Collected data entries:
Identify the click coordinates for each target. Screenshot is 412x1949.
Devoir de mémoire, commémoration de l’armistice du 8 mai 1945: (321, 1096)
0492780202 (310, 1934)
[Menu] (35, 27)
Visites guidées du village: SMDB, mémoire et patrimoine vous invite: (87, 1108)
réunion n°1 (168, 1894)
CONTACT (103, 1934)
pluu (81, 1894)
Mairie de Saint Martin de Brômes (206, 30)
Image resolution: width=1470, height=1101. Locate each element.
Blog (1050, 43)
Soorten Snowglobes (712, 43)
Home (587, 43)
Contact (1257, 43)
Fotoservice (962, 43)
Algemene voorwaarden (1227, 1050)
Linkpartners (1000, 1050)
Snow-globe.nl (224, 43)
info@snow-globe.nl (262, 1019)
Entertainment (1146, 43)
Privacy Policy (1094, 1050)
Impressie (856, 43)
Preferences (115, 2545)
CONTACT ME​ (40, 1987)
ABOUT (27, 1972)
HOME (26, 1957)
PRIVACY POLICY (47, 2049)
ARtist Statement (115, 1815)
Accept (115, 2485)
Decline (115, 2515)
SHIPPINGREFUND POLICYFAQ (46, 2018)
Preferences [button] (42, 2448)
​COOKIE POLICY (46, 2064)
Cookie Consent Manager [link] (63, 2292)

WHAT YOU SHOULD DO: Once more, print all the records exactly.

RESPONSE:
Identify the click coordinates for each target. Screenshot is 412x1949.
Devoir de mémoire, commémoration de l’armistice du 8 mai 1945: (321, 1096)
0492780202 (310, 1934)
[Menu] (35, 27)
Visites guidées du village: SMDB, mémoire et patrimoine vous invite: (87, 1108)
réunion n°1 (168, 1894)
CONTACT (103, 1934)
pluu (81, 1894)
Mairie de Saint Martin de Brômes (206, 30)
Image resolution: width=1470, height=1101. Locate each element.
Blog (1050, 43)
Soorten Snowglobes (712, 43)
Home (587, 43)
Contact (1257, 43)
Fotoservice (962, 43)
Algemene voorwaarden (1227, 1050)
Linkpartners (1000, 1050)
Snow-globe.nl (224, 43)
info@snow-globe.nl (262, 1019)
Entertainment (1146, 43)
Privacy Policy (1094, 1050)
Impressie (856, 43)
Preferences (115, 2545)
CONTACT ME​ (40, 1987)
ABOUT (27, 1972)
HOME (26, 1957)
PRIVACY POLICY (47, 2049)
ARtist Statement (115, 1815)
Accept (115, 2485)
Decline (115, 2515)
SHIPPINGREFUND POLICYFAQ (46, 2018)
Preferences [button] (42, 2448)
​COOKIE POLICY (46, 2064)
Cookie Consent Manager [link] (63, 2292)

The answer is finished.